Written by Dorothy Allison, this 1992 novel begins with Ruth Anne "Bone" Boatwright telling us what she's heard about the beginning of her life.
Her mother, Anney, is fifteen years old and eight months pregnant, riding with two of her sisters and their brother in his car. Anney is asleep in the back seat when he plows into the back of another vehicle. She is thrown from the car and knocked unconscious.
When she wakes up three days later, her baby has been born and named. Information about the baby's father was offered by family members, who gave conflicting stories that resulted in the baby being labeled as illegitimate.
Anney is fine with the name given her baby - it's a combination of her own name and her sister's - but she is definitely not fine with her child being labeled illegitimate. She tries repeatedly to get a new birth certificate with that hated word removed.
Bone tells us she got her nickname when her Uncle Earle first saw her
and declared that she was "no bigger than a knucklebone", and one of
her young cousins pulled back the blanket to see "the bone". It stuck.
She was "Bone" from then on.
When Anney is seventeen, she marries a man named Lyle Parsons who was killed in a car wreck a short time later, leaving her alone again with a second daughter, Reese.
Anney remains single for a couple of years, working as a waitress, and struggling to support herself and her girls.
When Glen Waddell begins showing up regularly at the restaurant where Anney works, it is not only for the food.
is from a family who owns a dairy, and he is the only one in the family
who has not done well.
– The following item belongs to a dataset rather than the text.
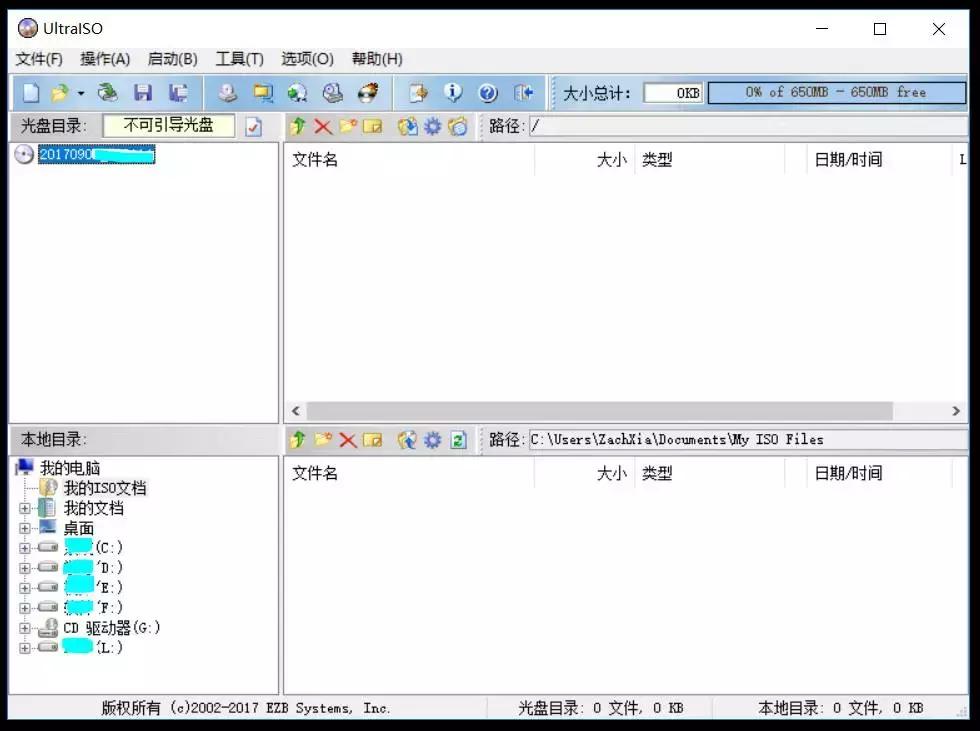980x731 pixels.
Task: Open the 工具(T) menu
Action: pyautogui.click(x=240, y=58)
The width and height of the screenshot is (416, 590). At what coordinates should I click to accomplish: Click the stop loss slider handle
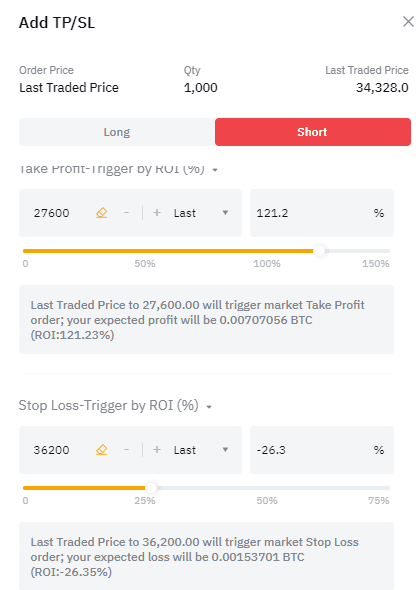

For one reason or another, he manages to lose
job after job, never quite getting the approval that he craves,
especially from his father.
It takes awhile for Anney to respond to his relentless pursuit, but she finally does, and when she becomes pregnant, agrees to marry him.
Bone is well aware of the fact that her mother has come to love Glen, but she has no idea of the things she will do to be with him.
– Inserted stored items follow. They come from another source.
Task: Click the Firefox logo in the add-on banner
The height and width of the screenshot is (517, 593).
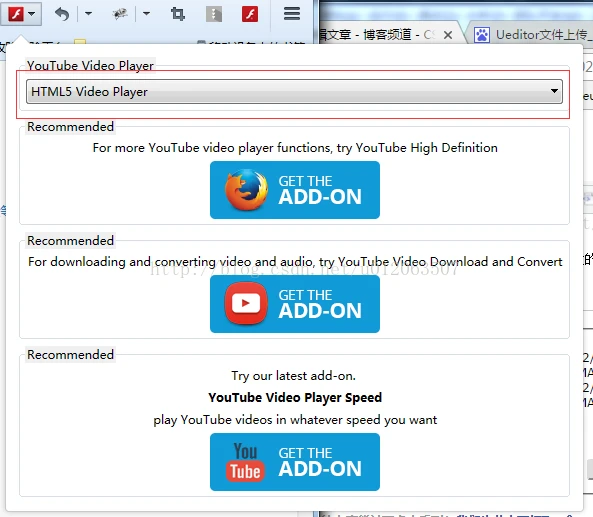Action: click(x=246, y=190)
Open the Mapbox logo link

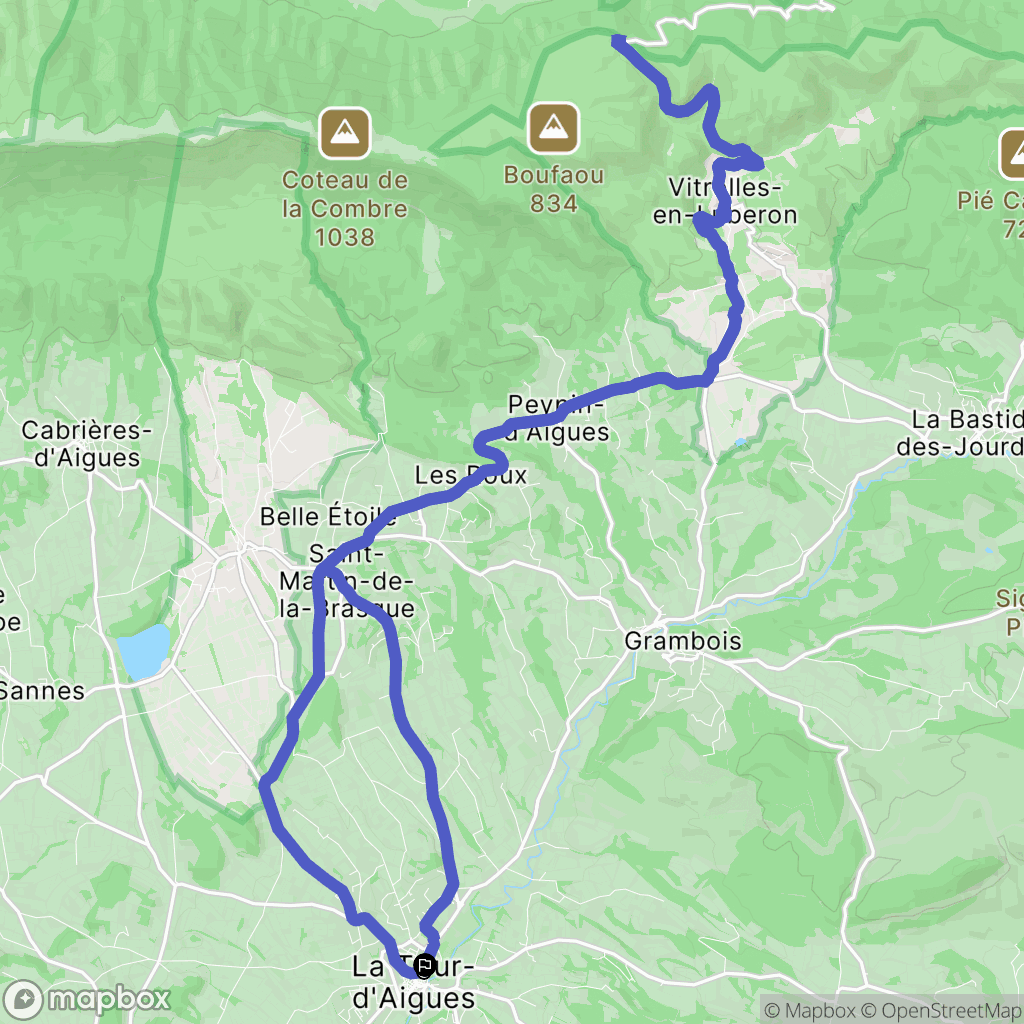click(86, 999)
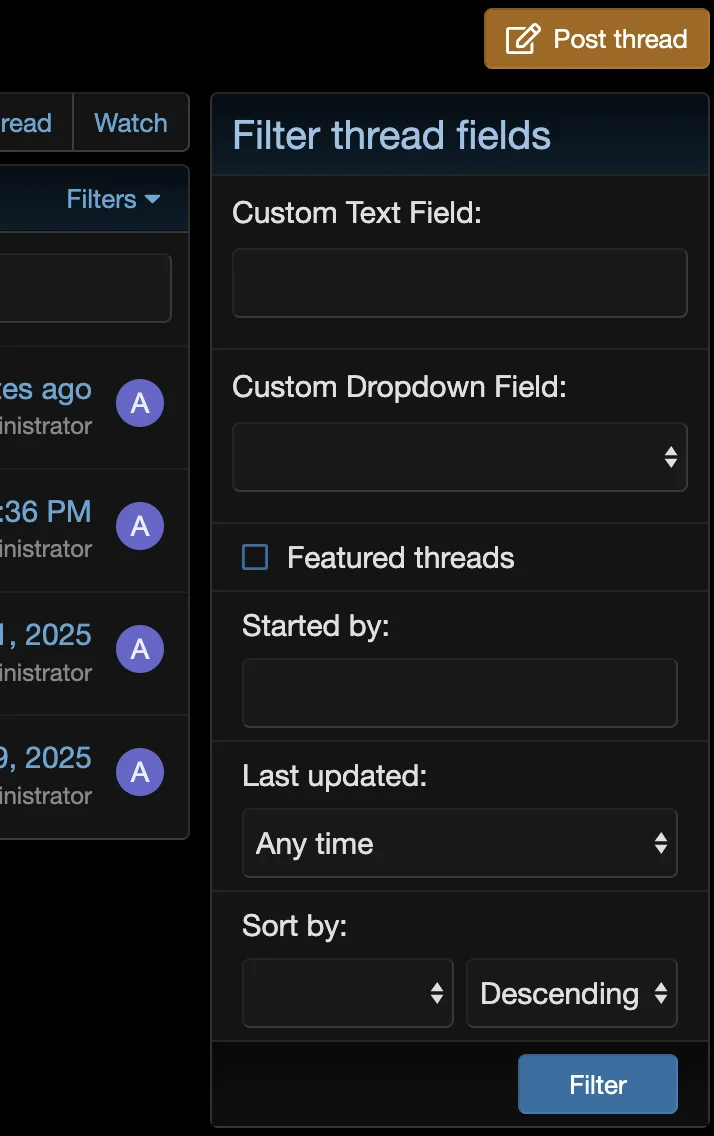Click the Post thread button
The width and height of the screenshot is (714, 1136).
[597, 40]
In the remainder of the book, Bone tells us of her life after Glen became "Daddy Glen". It's not pretty.
If you're looking for a feel-good story with a happy ending, Bastard Out of Carolina is not it.
It is, however, a story that needs to be told and discussed at length. It's a story that many of us, in some way, can identify with. It's a story that so many children are living right now, and not telling anyone.
These children need our help. It's a reminder to adults to be awake and aware, to investigate further if "something just doesn't seem right".
In July of 2012 a California school board banned Bastard Out of Carolina from the advanced placement English supplemental reading list.
The Fremont Unified School District said "it is protecting children from the book's graphic account of childhood abuse".
Do they somehow not realize that child abuse is actually happening to children younger than the
ones they are trying to keep from reading about it?!
It makes no sense to me to pretend abuse is not happening. It only results in causing those children who are, have been, or will be abused to feel even more alone and ashamed.